▶ About this task:
Go to the line with "This screenshot has height=710, width=1125." in the material below and copy from there through the line with "Click the blue", exactly. Pictures are not copied.

▶ Materials provided:
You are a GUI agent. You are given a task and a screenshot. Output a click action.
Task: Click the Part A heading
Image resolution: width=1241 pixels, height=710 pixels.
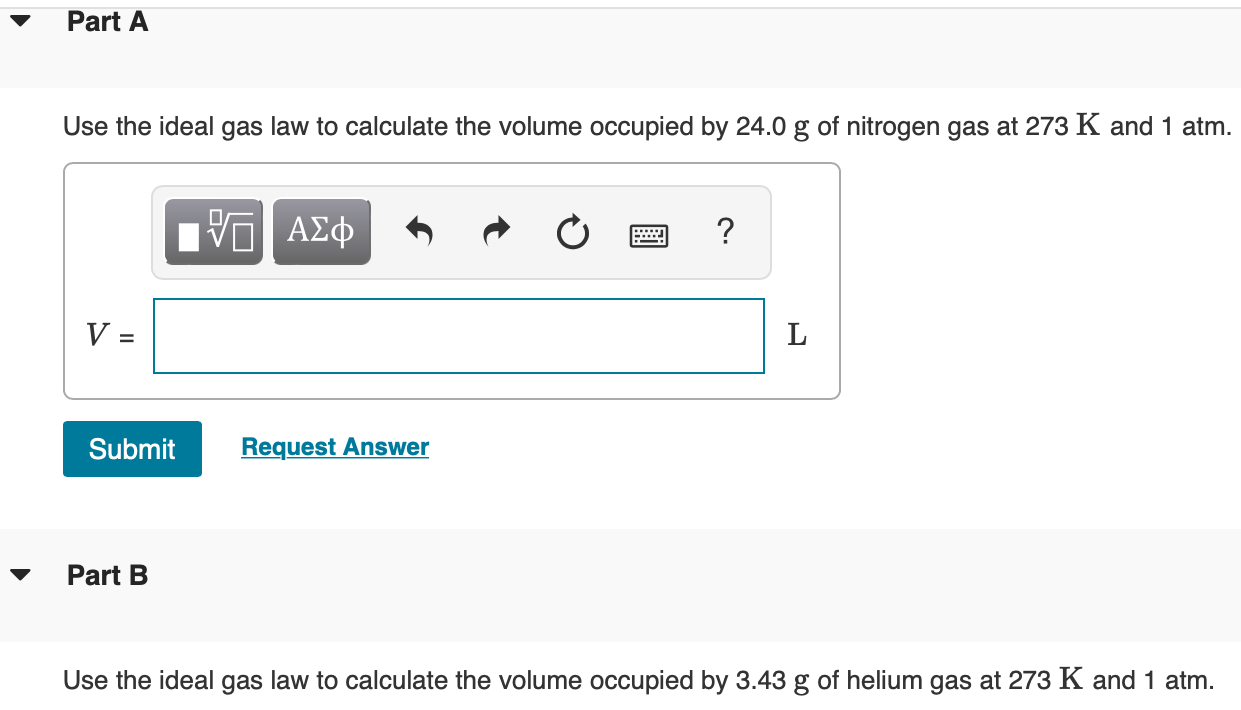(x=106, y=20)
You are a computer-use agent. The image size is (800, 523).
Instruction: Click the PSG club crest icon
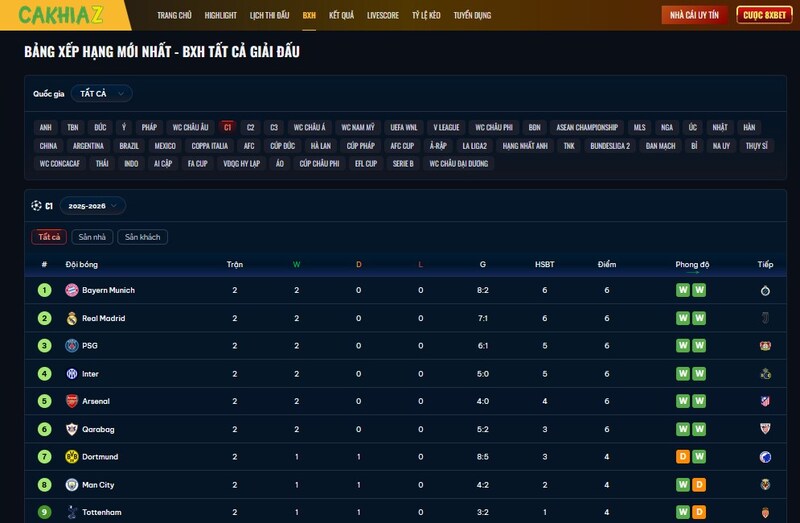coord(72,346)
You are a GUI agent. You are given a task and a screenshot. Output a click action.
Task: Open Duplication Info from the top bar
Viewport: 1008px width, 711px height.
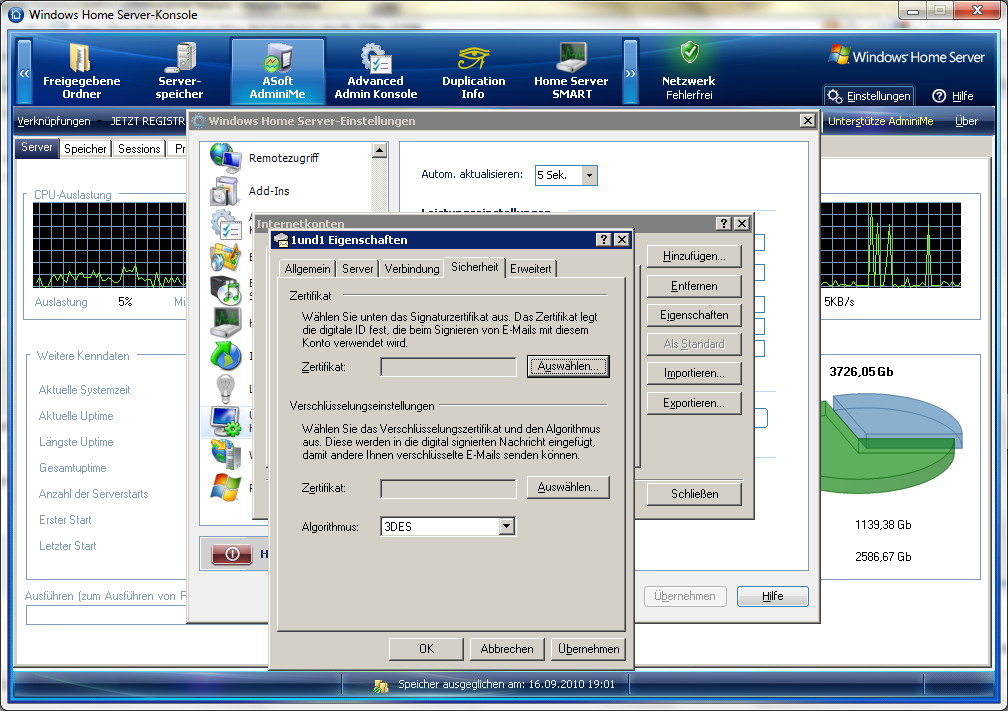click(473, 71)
---
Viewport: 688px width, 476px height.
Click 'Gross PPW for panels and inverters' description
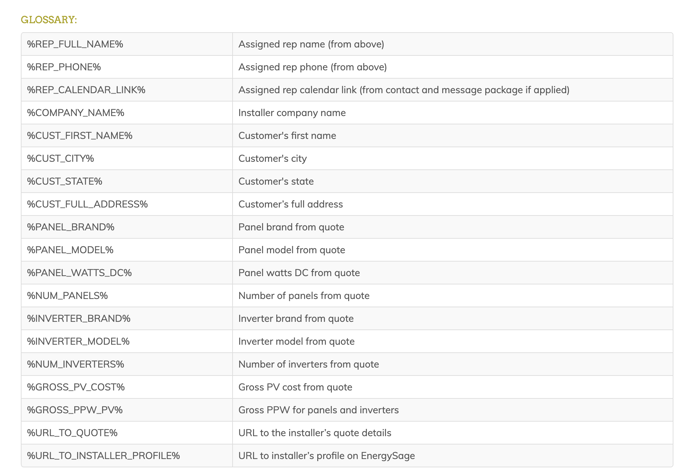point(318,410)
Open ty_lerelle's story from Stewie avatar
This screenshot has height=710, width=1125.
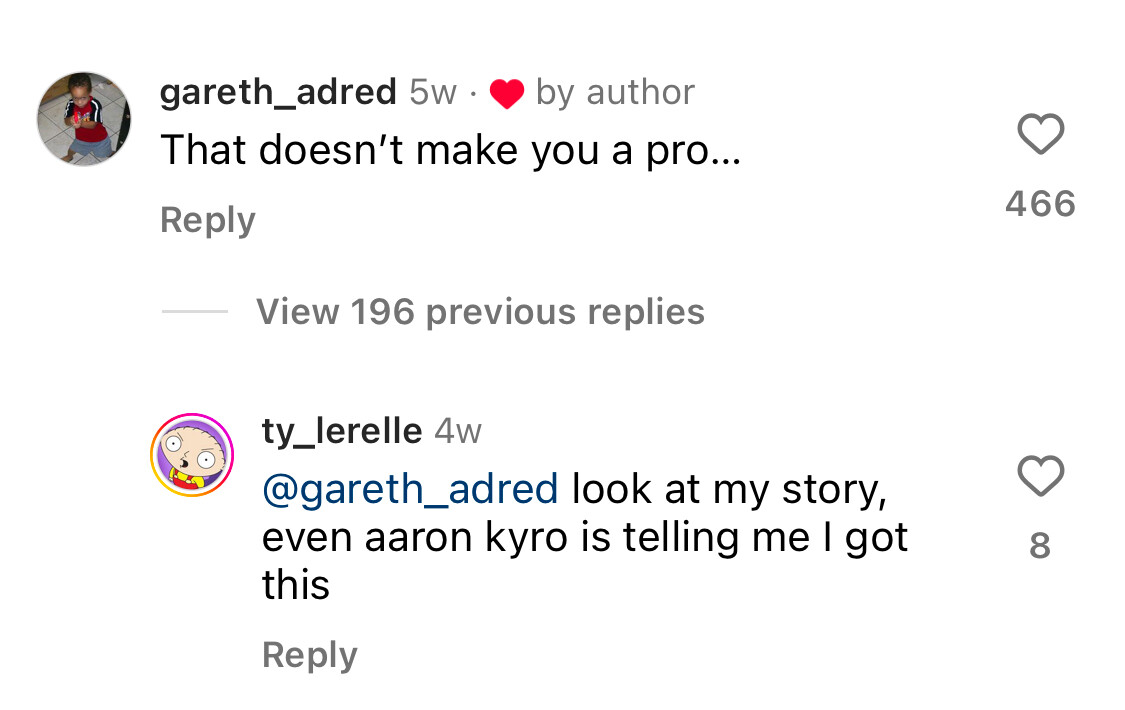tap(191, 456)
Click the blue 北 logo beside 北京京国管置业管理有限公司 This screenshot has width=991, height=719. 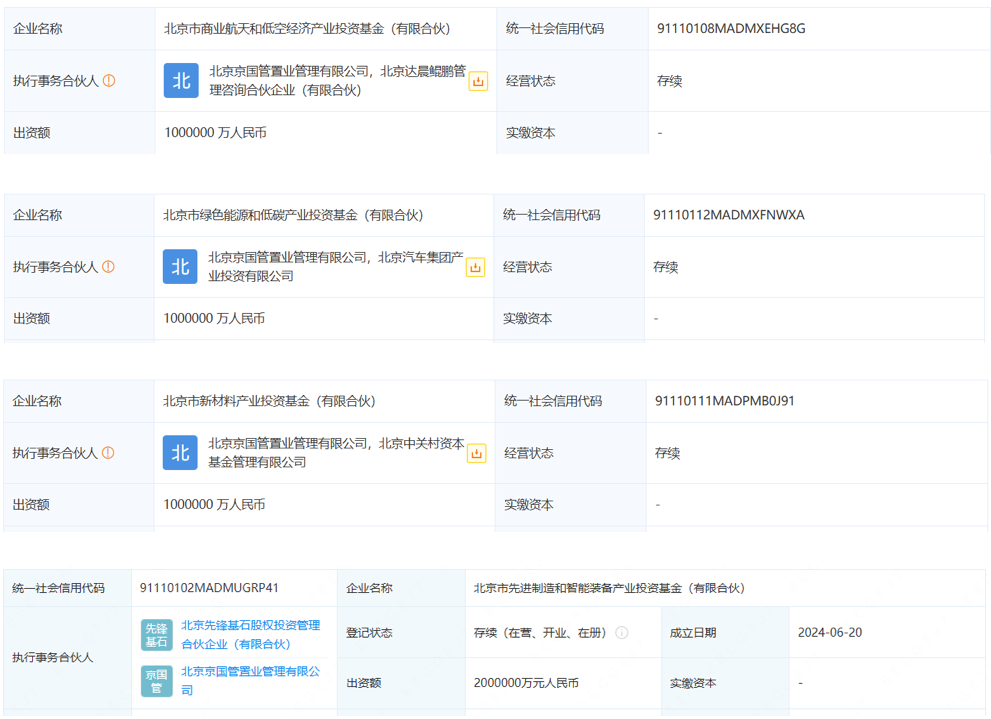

▶ Output for this exercise:
This screenshot has height=710, width=1125.
tap(191, 456)
Click the blue 北 logo beside 北京京国管置业管理有限公司 This screenshot has width=991, height=719. 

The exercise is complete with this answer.